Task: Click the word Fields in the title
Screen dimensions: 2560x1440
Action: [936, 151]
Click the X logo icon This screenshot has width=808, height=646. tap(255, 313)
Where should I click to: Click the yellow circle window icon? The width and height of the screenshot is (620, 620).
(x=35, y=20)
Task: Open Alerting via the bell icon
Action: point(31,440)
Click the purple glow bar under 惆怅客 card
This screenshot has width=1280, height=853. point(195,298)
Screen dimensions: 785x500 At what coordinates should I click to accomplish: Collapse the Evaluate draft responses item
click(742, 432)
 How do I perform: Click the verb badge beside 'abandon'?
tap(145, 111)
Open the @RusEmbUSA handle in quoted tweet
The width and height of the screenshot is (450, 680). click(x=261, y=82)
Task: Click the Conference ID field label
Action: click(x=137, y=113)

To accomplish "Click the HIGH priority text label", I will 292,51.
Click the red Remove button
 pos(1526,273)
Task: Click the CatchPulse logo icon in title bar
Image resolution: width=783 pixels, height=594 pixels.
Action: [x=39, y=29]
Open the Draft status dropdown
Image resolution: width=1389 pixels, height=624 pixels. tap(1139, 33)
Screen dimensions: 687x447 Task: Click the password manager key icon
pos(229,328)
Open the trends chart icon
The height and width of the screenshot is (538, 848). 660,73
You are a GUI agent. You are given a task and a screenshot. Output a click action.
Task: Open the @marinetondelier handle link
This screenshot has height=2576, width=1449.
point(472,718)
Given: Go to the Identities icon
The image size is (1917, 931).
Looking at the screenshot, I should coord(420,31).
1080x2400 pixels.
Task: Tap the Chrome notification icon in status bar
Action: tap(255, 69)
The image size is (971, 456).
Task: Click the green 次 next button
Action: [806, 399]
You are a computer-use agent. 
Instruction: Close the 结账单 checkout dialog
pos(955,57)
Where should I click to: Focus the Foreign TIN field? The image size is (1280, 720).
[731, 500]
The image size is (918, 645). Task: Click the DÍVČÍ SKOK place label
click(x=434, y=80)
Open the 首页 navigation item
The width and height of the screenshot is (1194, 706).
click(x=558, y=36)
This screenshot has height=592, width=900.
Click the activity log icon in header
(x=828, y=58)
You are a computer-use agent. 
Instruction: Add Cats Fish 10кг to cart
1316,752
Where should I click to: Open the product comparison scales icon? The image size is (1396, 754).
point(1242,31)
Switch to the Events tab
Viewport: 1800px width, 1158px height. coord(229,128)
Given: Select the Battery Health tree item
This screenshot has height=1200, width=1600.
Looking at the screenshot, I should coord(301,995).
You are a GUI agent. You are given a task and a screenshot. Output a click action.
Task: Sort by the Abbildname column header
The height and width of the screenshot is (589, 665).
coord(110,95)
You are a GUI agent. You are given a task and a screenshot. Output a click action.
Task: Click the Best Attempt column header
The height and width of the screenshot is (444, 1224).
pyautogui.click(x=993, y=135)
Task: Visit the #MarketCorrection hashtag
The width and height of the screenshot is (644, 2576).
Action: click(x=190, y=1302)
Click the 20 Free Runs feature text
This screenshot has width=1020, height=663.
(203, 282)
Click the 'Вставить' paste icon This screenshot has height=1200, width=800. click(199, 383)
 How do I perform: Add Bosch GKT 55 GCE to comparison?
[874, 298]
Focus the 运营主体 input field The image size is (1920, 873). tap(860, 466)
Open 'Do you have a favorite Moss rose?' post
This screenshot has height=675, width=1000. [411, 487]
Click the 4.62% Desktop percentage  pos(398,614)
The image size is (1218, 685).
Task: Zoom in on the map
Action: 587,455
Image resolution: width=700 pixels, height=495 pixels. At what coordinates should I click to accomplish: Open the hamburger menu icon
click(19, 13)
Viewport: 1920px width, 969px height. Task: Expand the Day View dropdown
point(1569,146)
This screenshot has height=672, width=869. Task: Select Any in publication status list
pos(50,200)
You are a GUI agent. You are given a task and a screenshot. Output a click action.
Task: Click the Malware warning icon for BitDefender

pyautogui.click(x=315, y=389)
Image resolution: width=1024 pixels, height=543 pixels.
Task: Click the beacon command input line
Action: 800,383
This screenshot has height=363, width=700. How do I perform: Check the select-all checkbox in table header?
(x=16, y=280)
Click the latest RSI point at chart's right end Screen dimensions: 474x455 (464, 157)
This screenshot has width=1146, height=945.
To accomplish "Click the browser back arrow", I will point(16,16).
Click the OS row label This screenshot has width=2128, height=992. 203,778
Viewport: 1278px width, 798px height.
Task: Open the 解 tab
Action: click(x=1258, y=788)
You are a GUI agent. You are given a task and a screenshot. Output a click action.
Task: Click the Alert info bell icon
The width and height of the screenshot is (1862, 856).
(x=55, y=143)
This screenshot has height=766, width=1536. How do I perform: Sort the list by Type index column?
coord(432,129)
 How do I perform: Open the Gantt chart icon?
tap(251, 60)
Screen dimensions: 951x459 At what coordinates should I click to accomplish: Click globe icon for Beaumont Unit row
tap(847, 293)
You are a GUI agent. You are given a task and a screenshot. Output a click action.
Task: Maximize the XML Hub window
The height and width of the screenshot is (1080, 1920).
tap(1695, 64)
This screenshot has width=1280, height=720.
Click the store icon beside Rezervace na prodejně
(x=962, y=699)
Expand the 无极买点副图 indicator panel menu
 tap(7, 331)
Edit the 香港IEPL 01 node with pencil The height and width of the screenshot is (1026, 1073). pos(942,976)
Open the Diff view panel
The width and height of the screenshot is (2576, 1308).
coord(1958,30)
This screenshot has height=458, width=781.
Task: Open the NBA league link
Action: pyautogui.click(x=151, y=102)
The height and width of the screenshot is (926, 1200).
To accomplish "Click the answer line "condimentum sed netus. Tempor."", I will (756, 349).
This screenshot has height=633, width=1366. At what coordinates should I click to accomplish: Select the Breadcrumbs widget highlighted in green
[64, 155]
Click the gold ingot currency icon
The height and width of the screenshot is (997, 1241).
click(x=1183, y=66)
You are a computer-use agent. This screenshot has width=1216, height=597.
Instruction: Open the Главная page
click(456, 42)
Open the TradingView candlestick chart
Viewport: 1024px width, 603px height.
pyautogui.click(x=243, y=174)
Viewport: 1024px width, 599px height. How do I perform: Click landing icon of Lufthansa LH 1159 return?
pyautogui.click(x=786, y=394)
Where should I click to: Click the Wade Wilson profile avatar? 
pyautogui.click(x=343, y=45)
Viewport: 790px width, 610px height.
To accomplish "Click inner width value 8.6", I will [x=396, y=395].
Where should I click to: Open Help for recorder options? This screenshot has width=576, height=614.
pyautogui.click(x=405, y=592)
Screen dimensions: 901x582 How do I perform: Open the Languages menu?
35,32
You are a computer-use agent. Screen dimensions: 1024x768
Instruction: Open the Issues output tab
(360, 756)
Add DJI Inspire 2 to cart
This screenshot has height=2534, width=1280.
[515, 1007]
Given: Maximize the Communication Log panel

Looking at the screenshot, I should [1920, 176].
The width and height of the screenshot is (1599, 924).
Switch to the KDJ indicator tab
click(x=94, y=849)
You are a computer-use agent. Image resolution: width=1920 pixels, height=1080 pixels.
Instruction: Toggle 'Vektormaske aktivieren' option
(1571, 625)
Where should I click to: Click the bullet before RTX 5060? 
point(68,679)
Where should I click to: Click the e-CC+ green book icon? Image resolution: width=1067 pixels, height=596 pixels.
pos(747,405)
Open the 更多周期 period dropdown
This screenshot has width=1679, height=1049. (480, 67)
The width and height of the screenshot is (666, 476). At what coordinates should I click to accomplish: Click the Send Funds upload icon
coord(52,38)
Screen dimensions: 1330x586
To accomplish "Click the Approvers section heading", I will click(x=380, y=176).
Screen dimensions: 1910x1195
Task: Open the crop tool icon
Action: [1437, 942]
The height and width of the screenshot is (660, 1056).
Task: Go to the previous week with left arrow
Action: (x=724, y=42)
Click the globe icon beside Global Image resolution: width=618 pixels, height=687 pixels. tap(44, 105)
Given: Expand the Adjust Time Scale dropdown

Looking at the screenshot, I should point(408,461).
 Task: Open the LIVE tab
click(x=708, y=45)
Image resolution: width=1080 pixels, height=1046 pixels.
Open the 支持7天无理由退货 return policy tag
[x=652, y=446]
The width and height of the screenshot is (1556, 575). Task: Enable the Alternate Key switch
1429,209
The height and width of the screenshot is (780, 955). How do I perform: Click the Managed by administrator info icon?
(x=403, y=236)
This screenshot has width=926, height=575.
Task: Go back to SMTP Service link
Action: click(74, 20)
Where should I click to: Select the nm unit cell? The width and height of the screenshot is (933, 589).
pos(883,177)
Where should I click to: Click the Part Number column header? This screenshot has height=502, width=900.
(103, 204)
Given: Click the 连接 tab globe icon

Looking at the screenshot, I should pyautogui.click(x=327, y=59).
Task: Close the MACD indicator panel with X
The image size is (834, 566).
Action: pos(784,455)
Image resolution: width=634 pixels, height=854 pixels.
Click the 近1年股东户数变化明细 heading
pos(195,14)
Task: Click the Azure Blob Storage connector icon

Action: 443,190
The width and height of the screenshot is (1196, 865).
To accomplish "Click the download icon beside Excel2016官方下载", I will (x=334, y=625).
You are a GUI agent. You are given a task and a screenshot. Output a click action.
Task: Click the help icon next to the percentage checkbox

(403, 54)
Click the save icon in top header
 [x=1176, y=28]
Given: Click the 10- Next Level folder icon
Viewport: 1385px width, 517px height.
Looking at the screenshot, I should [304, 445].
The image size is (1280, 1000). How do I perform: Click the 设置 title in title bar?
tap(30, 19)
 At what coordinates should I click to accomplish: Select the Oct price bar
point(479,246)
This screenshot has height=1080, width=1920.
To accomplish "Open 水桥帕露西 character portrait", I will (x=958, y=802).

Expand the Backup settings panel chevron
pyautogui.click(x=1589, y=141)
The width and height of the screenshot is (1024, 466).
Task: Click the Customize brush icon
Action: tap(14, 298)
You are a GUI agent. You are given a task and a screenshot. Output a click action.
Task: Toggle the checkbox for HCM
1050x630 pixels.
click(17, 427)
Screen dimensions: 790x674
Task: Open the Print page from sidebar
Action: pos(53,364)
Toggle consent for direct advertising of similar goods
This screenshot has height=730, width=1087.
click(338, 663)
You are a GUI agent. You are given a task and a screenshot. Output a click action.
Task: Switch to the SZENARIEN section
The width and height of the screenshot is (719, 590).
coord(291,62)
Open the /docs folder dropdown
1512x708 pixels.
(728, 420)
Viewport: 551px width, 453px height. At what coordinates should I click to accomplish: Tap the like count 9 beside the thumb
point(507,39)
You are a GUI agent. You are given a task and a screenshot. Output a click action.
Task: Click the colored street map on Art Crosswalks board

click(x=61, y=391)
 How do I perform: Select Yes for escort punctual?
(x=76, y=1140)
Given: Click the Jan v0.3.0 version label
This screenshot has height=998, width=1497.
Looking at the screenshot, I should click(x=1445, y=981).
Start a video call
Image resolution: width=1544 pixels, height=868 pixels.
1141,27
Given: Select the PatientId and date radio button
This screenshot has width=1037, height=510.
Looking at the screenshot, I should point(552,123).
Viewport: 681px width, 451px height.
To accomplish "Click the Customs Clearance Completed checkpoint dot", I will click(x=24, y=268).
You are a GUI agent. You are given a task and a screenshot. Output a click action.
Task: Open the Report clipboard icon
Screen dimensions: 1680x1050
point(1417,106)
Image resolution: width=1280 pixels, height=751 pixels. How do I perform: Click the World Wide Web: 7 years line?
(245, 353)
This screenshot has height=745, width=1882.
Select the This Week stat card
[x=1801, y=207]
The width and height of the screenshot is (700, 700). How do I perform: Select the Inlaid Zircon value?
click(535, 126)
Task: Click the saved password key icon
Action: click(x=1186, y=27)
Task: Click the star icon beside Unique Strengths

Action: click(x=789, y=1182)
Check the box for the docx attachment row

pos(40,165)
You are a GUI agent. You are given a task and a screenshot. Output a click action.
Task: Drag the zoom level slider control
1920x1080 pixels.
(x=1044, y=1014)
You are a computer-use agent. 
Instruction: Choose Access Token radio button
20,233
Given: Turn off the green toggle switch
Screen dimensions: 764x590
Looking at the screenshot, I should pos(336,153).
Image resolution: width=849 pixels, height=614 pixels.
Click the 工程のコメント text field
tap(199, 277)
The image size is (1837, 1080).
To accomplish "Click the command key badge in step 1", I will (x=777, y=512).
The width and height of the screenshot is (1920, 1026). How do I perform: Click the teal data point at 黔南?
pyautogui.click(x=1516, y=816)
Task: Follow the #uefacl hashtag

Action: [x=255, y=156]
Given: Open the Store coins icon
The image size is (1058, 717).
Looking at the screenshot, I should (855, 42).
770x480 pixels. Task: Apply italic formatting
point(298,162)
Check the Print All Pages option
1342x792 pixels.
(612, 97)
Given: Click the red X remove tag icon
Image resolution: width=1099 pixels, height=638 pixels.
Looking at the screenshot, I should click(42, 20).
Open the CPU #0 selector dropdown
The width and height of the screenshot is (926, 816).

→ **Work order**: Whenever a line in the material contains the word "logo", copy that line.

→ **Written response**:
Click the X logo icon This screenshot has width=808, height=646. tap(255, 313)
Task: Click the CatchPulse logo icon in title bar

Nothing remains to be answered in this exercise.